The district court found that Gulf had a duty to defend Western against Apollo’s claims involving Western’s alleged misstatements, and the Ninth Circuit Court of Appeals agreed.
The Court of Appeals found that, under the terms of the policy, Gulf had a duty to defend Western against allegations of “personal injury,” which included acts that “disparage[d] a person’s or organization’s goods, products, or services” through oral or written publication. Under state law, “the intentional utterance of an injurious falsehood that causes the plaintiff to suffer actual damage” constitutes disparagement. The Court found that Western’s alleged statements constitute disparagement because Western intended those statements “to be understood or reasonably understood to cast doubt upon the existence or extent of [Apollo’s] property in . . . intangible things, or upon their quality.” Thus, Apollo’s allegations regarding Western’s misstatements constituted personal injury for which Gulf was obligated to provide a defense.

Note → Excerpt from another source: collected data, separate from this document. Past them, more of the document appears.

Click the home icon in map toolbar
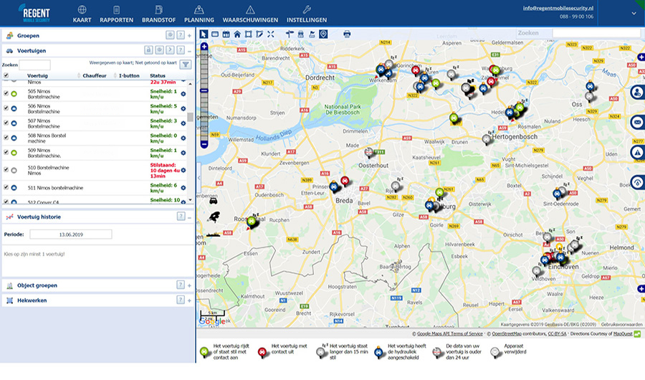click(237, 34)
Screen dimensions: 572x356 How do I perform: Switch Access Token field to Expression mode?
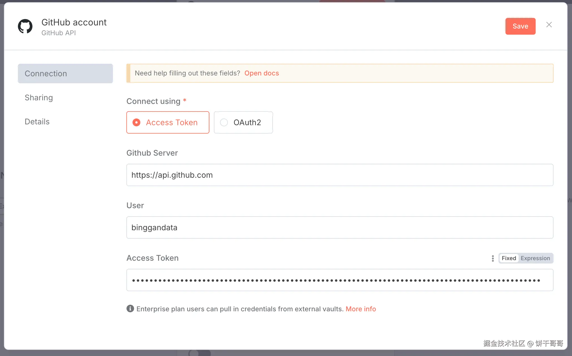(535, 258)
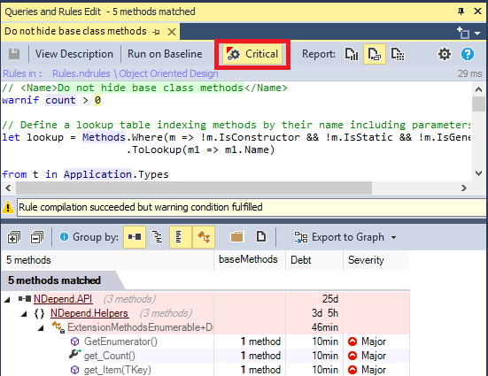Select the Do not hide base class methods tab
488x376 pixels.
tap(75, 31)
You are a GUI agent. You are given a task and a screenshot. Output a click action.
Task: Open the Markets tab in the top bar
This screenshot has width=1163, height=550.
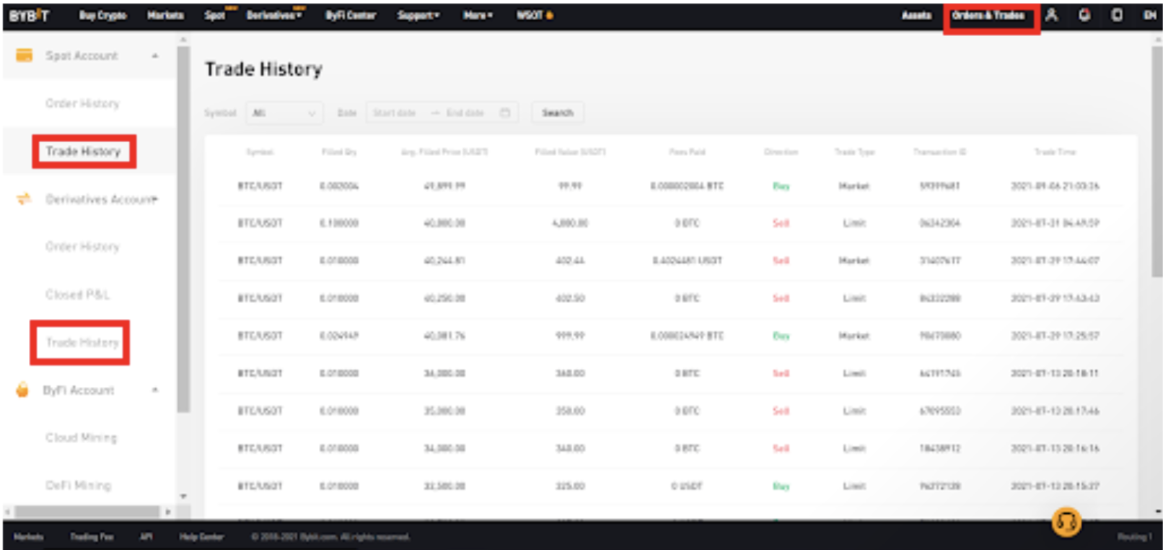click(x=165, y=15)
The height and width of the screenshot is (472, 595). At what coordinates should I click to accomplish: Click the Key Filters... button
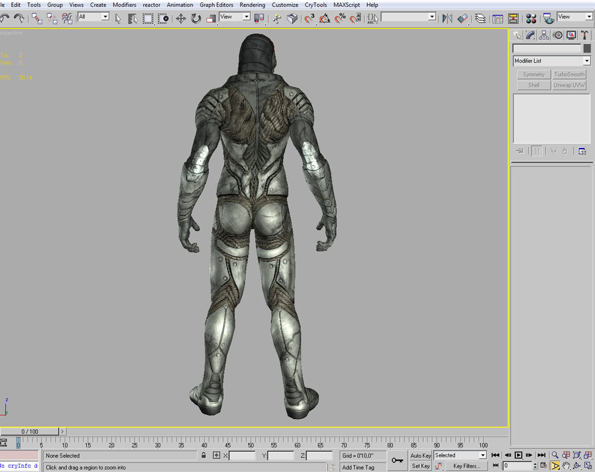(466, 466)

Agreeing with the lower court, the Court of Appeals also found that the trademark exclusion contained in the insurance policy did not relieve Gulf of liability, even though the policy excluded coverage for “personal injuries regarding infringement of copyright or trademark.” The “[i]nsurance policy exclusions are narrowly construed, especially where the coverage portion of a policy would lead an insured to reasonably expect coverage.” The Court noted that Apollo alleged that Western’s statements to banking institutions created a false impression that Apollo’s trademark ownership was in doubt and that Western provided false information to advertisers regarding limited distribution of the Apollo Show. The Court then said that such allegations went beyond the elements of a trademark claim and, therefore, exceeded the scope of the trademark exclusion. Thus, although Apollo’s claims involved trademark issues, the Court found that Apollo’s allegations that Western made disparaging statements were distinct from a trademark infringement claim, and Gulf was required to provide a defense under the insurance policy.
Even if you think your insurance excludes coverage for trademark infringement, you should have your attorney review your policy in light of the allegations. It may be that you have coverage even if the infringement allegations constitute the majority of the claims.